Of course Mankiw doesn't really mean that. Every economist worth their salt will tell you that you can't compare the subjective happiness among two or more people. Well, whatever you need to do to arrive at the predetermined result, which is:
When a family saves for future generations, it provides resources to finance capital investments ....
Because ... increased capital raises labor productivity, workers enjoy higher wages. In other words, by saving rather than spending, those who leave an estate to their heirs induce an unintended redistribution of income from other owners of capital toward workers. ... Those of us not lucky enough to be born into one of these families benefit as well, as their accumulation of capital raises our productivity, wages and living standards[my emphasis]
And there you have it. The entire linchpin of Mankiw's argument in favor of inherited wealth is that higher labor productivity leads to higher wages. Since I have no doubt that Mankiw is familiar with graphs like this:
It isn't that he doesn't know that for the last 40 years, his linchpin assertion has been shown to be empirically false. It's that he doesn't care. Which is a far more serious issue.
So, to sum up, Mankiw makes an argument that is contradicted by well established empirical psychology (g*d I would like to march economists like him down to their universities' psychology departments and force them, Clockwork Orange-like, to memorize actual empirical facts about human behavior), is contradicted by history including the economic history of the last 40 years, and fails fatally on its own merits.

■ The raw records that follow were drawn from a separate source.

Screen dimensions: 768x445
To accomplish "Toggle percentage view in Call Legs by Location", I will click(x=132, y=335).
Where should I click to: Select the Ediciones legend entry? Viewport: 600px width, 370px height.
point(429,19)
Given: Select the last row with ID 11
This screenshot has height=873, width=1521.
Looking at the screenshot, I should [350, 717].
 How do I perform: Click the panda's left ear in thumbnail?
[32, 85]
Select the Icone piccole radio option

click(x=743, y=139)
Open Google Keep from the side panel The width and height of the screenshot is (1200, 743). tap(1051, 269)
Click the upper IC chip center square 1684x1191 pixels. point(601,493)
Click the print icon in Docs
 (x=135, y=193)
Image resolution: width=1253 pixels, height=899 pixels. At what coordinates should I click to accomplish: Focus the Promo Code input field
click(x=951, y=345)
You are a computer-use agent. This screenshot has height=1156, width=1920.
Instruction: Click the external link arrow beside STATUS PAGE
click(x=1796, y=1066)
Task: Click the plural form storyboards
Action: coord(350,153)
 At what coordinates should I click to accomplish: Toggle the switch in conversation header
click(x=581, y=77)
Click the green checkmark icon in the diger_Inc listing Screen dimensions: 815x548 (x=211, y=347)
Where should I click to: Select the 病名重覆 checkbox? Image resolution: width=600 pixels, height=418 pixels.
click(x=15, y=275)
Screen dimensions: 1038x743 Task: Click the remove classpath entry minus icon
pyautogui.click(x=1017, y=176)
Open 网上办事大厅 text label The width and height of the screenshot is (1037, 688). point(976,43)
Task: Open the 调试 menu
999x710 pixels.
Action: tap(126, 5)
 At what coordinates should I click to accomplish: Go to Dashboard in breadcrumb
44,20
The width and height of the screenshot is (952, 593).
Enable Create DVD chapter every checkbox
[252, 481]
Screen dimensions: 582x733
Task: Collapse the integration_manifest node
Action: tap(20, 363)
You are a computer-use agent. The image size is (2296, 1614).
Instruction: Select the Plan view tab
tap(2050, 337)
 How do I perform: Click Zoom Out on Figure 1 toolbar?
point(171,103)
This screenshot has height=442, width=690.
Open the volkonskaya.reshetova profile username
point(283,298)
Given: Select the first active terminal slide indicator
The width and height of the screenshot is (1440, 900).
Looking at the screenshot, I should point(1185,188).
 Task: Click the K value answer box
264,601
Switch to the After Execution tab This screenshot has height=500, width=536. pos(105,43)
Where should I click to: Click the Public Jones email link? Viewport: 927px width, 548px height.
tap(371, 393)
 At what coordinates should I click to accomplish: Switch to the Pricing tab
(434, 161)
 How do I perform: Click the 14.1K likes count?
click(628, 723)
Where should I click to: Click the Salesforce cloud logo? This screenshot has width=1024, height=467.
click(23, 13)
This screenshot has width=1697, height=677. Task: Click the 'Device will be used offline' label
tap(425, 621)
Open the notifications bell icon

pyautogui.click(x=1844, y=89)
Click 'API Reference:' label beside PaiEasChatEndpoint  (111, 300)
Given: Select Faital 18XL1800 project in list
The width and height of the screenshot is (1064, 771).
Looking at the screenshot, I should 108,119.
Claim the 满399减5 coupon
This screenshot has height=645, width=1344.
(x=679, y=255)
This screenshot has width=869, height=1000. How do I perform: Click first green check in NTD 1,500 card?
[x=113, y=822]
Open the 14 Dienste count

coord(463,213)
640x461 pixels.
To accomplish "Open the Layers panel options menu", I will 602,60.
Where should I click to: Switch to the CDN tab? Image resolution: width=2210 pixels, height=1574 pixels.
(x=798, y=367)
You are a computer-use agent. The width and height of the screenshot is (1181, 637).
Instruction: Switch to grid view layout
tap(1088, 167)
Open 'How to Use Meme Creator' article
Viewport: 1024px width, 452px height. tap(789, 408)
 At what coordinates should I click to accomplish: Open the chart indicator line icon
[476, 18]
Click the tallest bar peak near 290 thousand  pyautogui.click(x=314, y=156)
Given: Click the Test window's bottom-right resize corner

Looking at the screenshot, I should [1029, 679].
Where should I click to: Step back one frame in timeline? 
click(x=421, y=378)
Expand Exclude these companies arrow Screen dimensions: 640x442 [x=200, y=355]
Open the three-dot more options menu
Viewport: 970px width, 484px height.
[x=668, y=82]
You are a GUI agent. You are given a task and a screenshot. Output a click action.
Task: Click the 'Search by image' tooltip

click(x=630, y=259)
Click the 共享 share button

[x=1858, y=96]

To the contrary, if we accept Mankiw's own assertions about marginal utility and caring about ultimate descendants, then society ought to confiscate as much of estates as is possible consistent with a "Laffer curve" type analysis, i.e., we confiscate right up to the point where a wealthy person gets less pleasure from viewing their increasing financial statements than they are pained by the fact
that the wealth shown in those statements will be spread among society at large after their deaths.